08 Aug 2018 Is Mueller Probe Criminalizing Constitutionally Created Rights?
Asked to comment on the scope and progress of the ongoing Mueller investigation of President Donald Trump, National Center Senior Fellow Horace Cooper said the White House should be looking for “traction” right now. In a Fox Business Network interview, he said that “you wanna get either a conclusion, a decision, some sort of ultimate outcome” at this stage.
Commenting on news that the President’s lawyers may be seeking to narrow the scope of questioning should he actually agree to an interview with the special counsel’s staff, Horace pointed out the potential constitutional problems with the way the investigation may be going:
Purportedly, this is an investigation about collusion.
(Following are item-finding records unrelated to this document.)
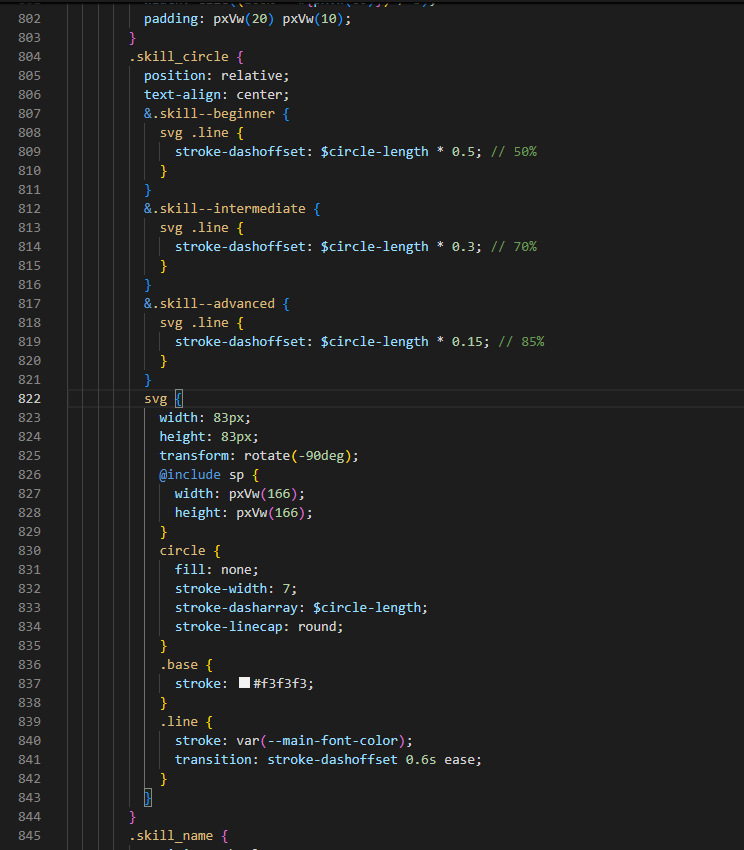Click the stroke-dasharray property name
This screenshot has height=850, width=744.
click(236, 608)
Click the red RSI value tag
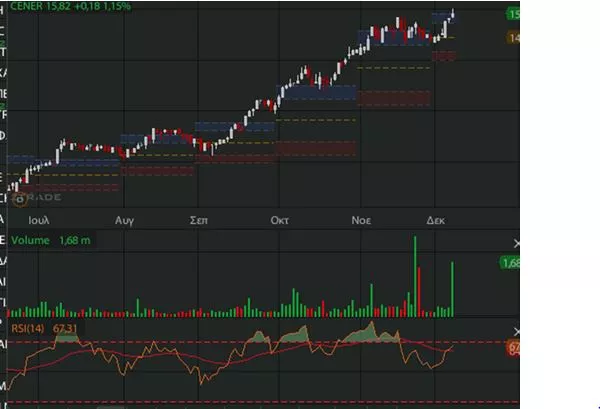The height and width of the screenshot is (409, 600). pyautogui.click(x=514, y=348)
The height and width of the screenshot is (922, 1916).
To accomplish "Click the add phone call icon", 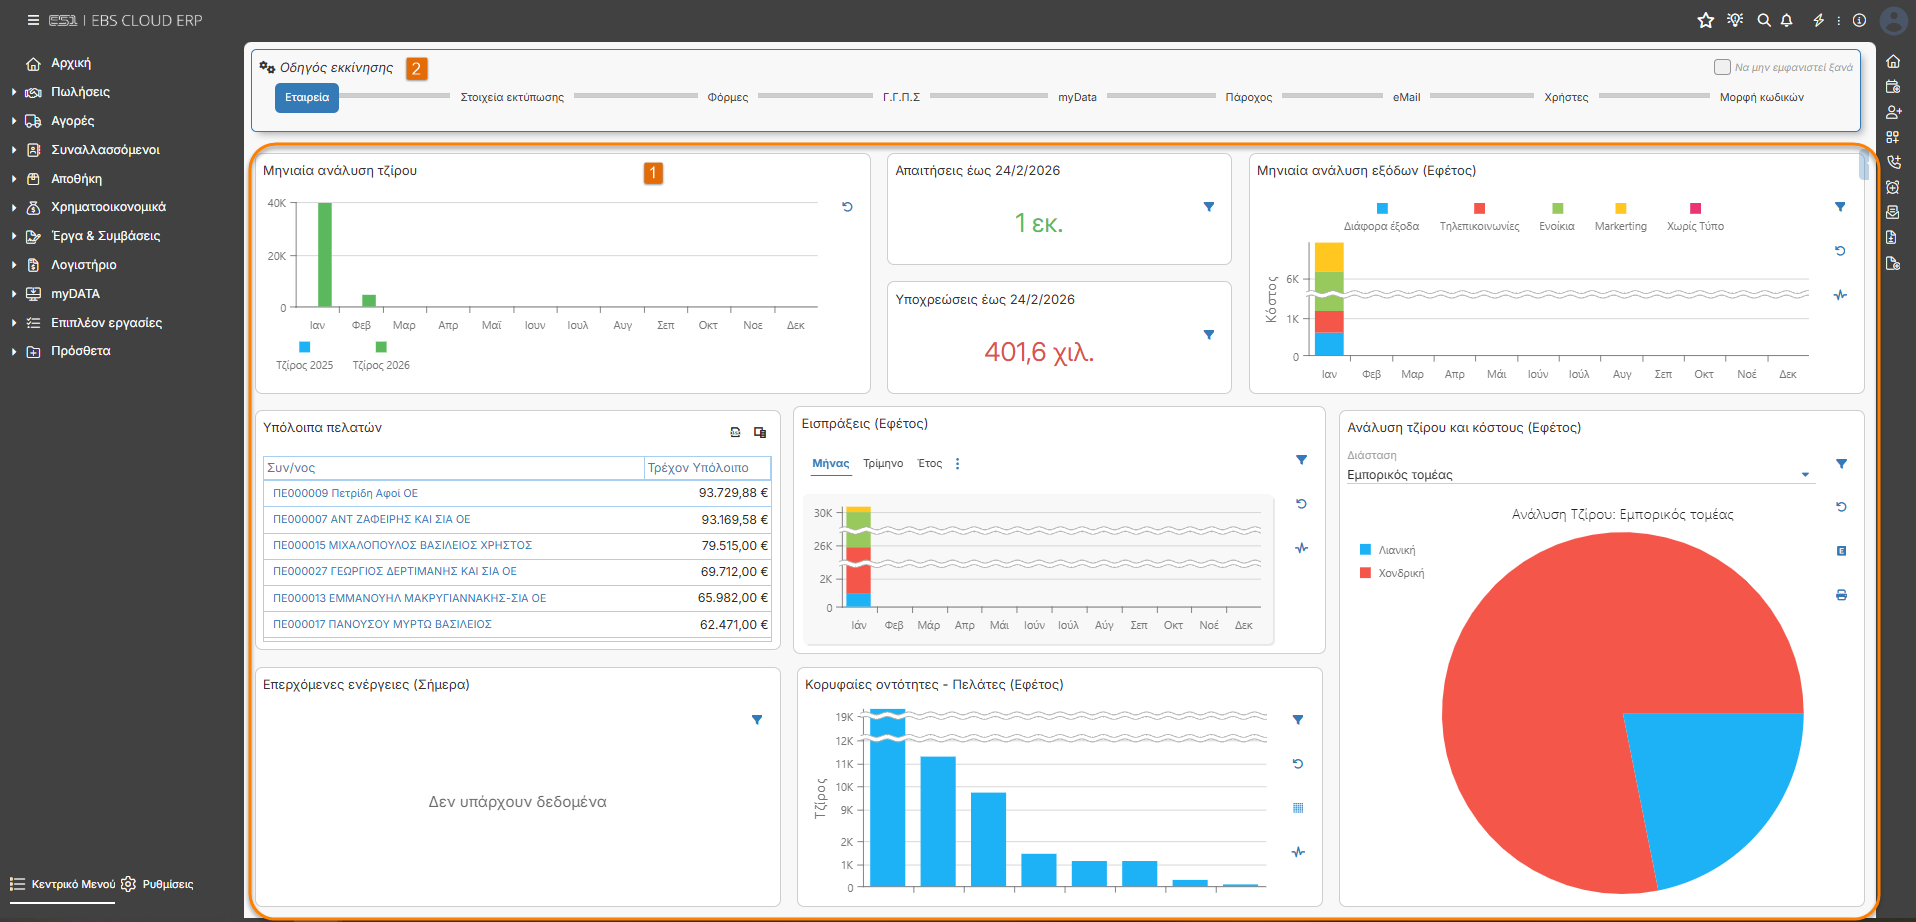I will click(x=1893, y=162).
And if it has morphed into a conversation about whether or not the President may exercise his authority to select a cabinet nominee or a high-ranking official at the FBI – or remove them – or any of these other reasons as a pretext for some criminal action, you create a serious constitutional problem.
This normally isn’t the circumstance.
You normally look for behavior outside the context of lawful behavior – whether it’s your First Amendment right or your Second Amendment right. Normally, constitutionally created and protected rights aren’t the basis for arguing you’ve committed a crime.
Asked what could be gained by sitting down for such an interview, Horace noted:
Hillary Clinton sat down with the Department of Justice investigators. They worked out a pre-arranged agreement – an understanding on how things would occur – and she walked away with no consequence.
All that a good lawyer wants for any of their clients – whether it’s the President, whether it’s the Secretary of State, a senator or anyone else – let’s get some ground rules that will allow our client to give the best presentation possible.
The problem, as I see it, is this idea that you can use constitutionally protected authority – the executive power in Article II – can be the basis for a claim of obstruction. That, to me, is a circumstance that puts this investigation on a very tenuous ground.